Images on French media showed the neighbourhood locked down and surrounded by police and emergency vehicles.
Sounds of explosions could be heard as sappers exploded suspicious objects.
The lower house of parliament suspended a debate on France’s new virus restrictions and held a moment of silence Thursday for the victims.
The prime minister rushed from the hall to a crisis centre overseeing the aftermath of the Nice attack.
President Emmanuel Macron was headed to Nice later in the day.
The French Council of the Muslim Faith has strongly denounced the incident and called on French Muslims to cancel Thursday’s Mawlid celebrations.
Mawlid is celebrated by some Muslims to mark the birthday of Islam’s Prophet Mohammed.

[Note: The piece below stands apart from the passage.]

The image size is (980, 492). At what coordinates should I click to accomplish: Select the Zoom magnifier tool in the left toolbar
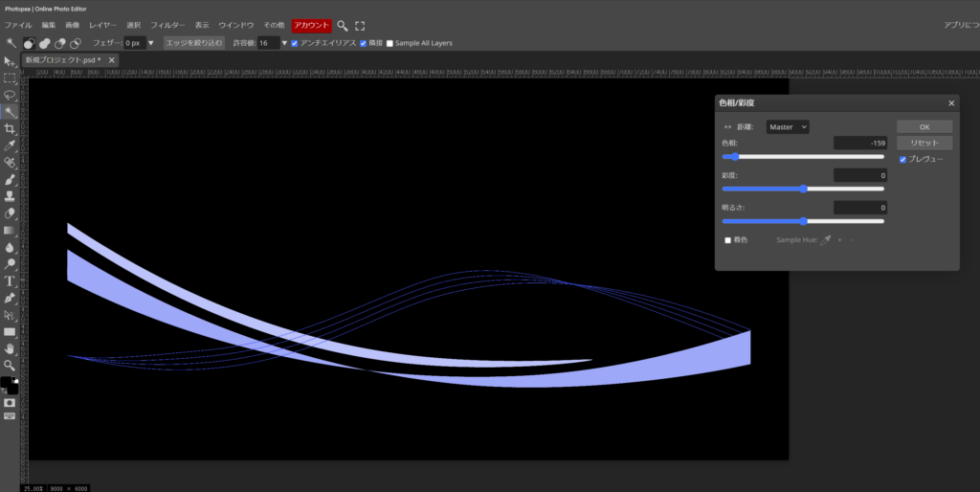click(x=10, y=365)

“I strongly condemn the terrorist attack that took place near the Notre-Dame Basilica in Nice. As a sign of mourning and solidarity with the victims and their families, I call on the Muslims of France to cancel all the Mawlid festivities,” the council stated in a post on its Twitter account.
Less than two weeks ago, an assailant decapitated a French middle school teacher who showed caricatures of the Prophet Muhammed for a class on free speech.
Those caricatures were published by Charlie Hebdo and cited by the men who gunned down the newspaper’s editorial meeting in 2015.
In September, a man who had sought asylum in France attacked bystanders outside Charlie Hebdo’s former offices with a butcher knife.